我は在りて(エヘイェ・アシェル)在る者(エヘイェ)


 言葉の意味を、その場の誰もが理解した。人間も、魔物も、言語を持たないはずの生き物も含めて、その意味を受け取った。


「ゆえに、汝らは灰となる」


 空気の匂いが消えた。大気そのものが変質した。あの高さから降り注ぐ何かによって、この戦場の大気が書き換えられていく感覚があった。術師たちの顔が蒼白になった。彼らは術を扱う者として、魔力の気配を人より敏感に感じ取れる。今感じているのは魔力ではなかった。魔力の、さらに上位にある何かだった。名前のない何かだった。


 人影が、手を向けた。

 地上に向けて。


 すべてのものに向けて。




 ――熱線(フレア)




 光が、生まれた。


 大気圏のほとりから一条の光が走ったとき、見ていた者の多くが、その瞬間の記憶を後に語れなくなった。目が焼けたからではない。認識が追いつかなかったからだ。人間の目と脳は、あの種の現象を処理するための器官を持っていなかった。


 熱線は、直線だった。


 宇宙の法則が決めたように完璧な直線を描き、大気圏から地上へ、一秒にも満たない時間で到達した。地上に触れた瞬間、熱線は広がった。一点から波紋が広がるように、しかし波よりも速く、音よりも速く、人間の恐怖が次の行動に変換されるよりも速く、広がった。


 大地が、灼けた。灼けた、という言葉では足りないが、他の言葉がない。大地が灼け、大気が燃え、魔物が——消えた。燃えたのでも、爆ぜたのでも、砕けたのでもない。消えた。あれほどの密度で地平を埋め尽くしていた魔物の大群が、熱線の触れたところから順に、消えた。物体が消える前の一瞬だけ輪郭を描き、それから灰になり、灰すら空気に溶けた。

 音は、一拍遅れてやってきた。音というものを通り越して、衝撃として来た。立っていた者が足を踏ん張り、膝をついていた兵士は地に伏した。鼓膜の奥が痺れた。しかし誰も死ななかった。熱線は魔物だけを選んで灼いていた。人間の立っていた足元の土は、焦げてすらいなかった。

 それが、最も恐ろしかった。

 無差別でないということ。選んでいるということ。あの高さから、あの速さで、あれほどの熱量を解き放ちながら、なお選別できるということ。戦場に残った人間たちは、しばらく誰も動かなかった。勝利を実感するより先に、別の種類の恐怖が、足を根付かせていた。


 沈黙が、満ちた。

 魔物の轟音が消えた戦場に、風の音だけが戻った。焦げた土の匂いと、灰の匂い。煙が薄く漂い、視界の端で消えていく。地平線は、再び地平線として姿を現した。もう黒い波濤はない。もう翼の群れが太陽を翳らせることはない。

 上空に目を向ける者がいた。

 人影は、まだそこにいた。動いていなかった。あれほどの術を行使した後にも、呼吸の乱れすら感じさせない静けさで、ただ在った。地上を見下ろしていた。

 見下ろしている、と感じた。

 見守っているのか、観察しているのか、あるいは全く別の何かをしているのか、地上からは分からなかった。ただ、視線があった。実際に視線が届くはずのない距離に、視線があった。

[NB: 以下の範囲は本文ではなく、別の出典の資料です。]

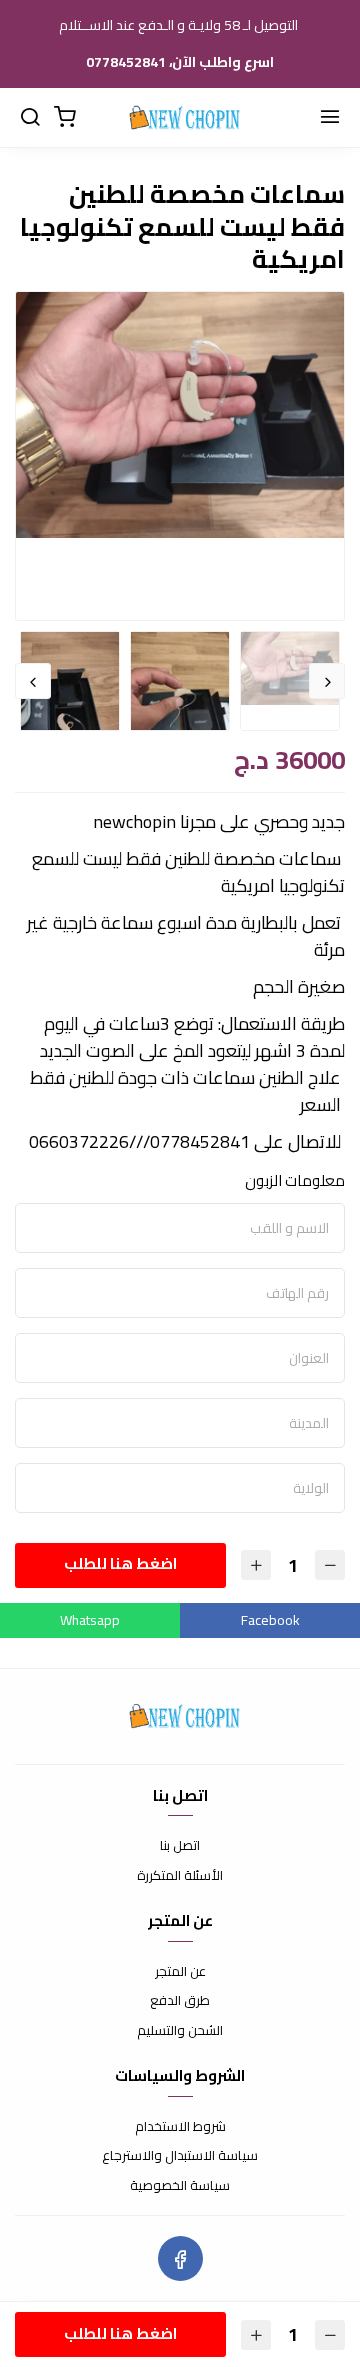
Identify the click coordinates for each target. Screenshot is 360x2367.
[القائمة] (330, 118)
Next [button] (33, 681)
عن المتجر (180, 1972)
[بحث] (30, 118)
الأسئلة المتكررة (180, 1876)
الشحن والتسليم (180, 2031)
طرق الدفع (180, 2001)
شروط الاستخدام (180, 2127)
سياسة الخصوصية (180, 2186)
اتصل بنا (180, 1846)
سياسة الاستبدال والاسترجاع (180, 2156)
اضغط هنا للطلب (120, 1563)
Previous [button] (327, 681)
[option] (180, 415)
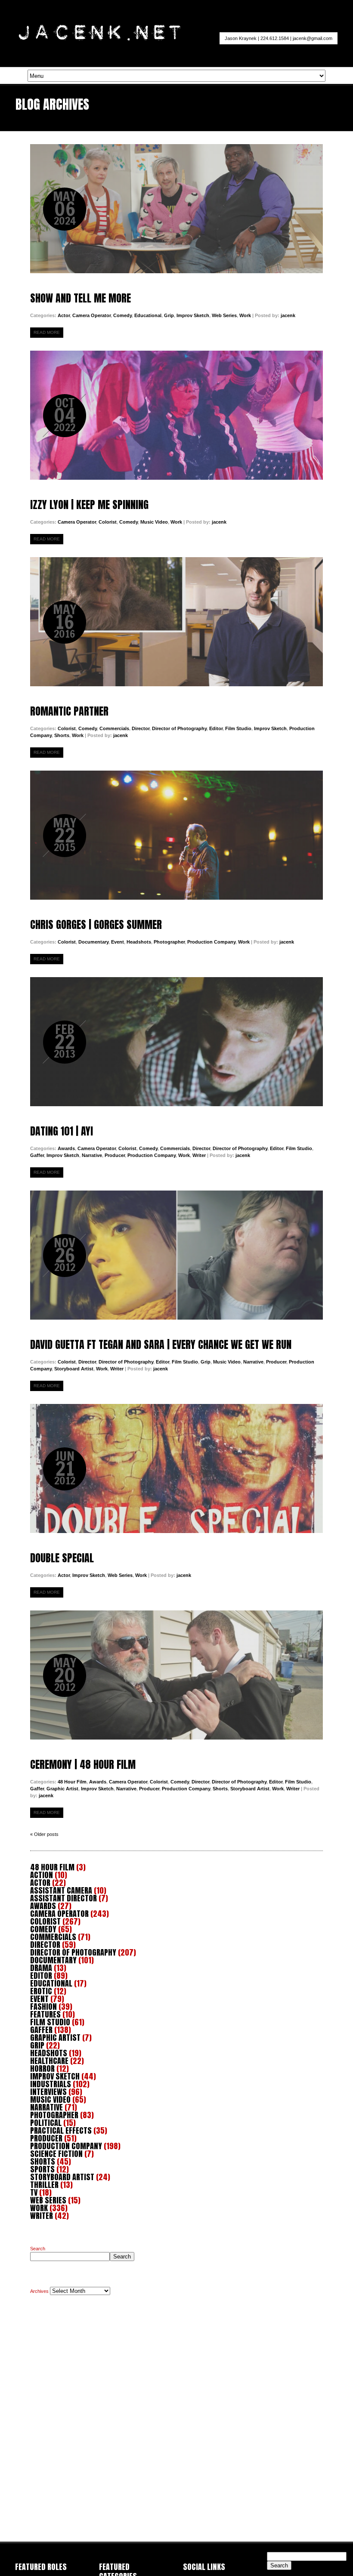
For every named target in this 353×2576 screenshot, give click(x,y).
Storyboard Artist (73, 1368)
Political (46, 2123)
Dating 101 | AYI (176, 1041)
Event (117, 941)
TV (33, 2192)
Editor (216, 728)
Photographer (169, 941)
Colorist (108, 521)
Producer (115, 1155)
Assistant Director (63, 1898)
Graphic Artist (62, 1788)
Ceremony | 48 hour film (176, 1675)
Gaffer (37, 1155)
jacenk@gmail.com (312, 38)
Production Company (211, 941)
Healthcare (49, 2061)
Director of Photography (179, 728)
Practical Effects (61, 2130)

 指揮官は水晶板を握ったまま、長いあいだ上空を見ていた。

 演算しようとして、やめた。あの現象を術式の枠組みで理解しようとすることが、そもそも間違いだと気づいた。魔術師として二十年以上を生きてきた指揮官の知識は、あの一撃の前では地面に引かれた線のようなものだった。意味はある。しかしあの高さから見れば、見えるかどうかも分からない。


 味方だ、と分かっていた。

 だから生きている。だから地は焦げていない。だから魔物は消えて、人間は残った。

 それでも。

 脂汗が、頬を伝った。

 傍らに立っていた副官が、かすれた声で言った。


「……これが、勇者か」


 誰も答えなかった。

 答える言葉を、持っていなかった。

 上空の人影は動かない。地上がどのような反応をしようと、関心がないとでも言うように、あるいは関心を持つことがそもそも思い至らないとでも言うように、ただそこに在り続けた。星が地上の騒ぎを気にしないように。太陽が人の事情を問わず昇るように。

 在りて在る者、という言葉の意味を、今になって全員が理解した。

 それは名乗りではなかった。存在の様式の、宣言。

 

 それから勇者は地上に降りることもなく、礼を受けることもなく、ただ空の向こうへ消えた。

 翌日、魔王が動いた。

 あれほどの力を見せられて、なお。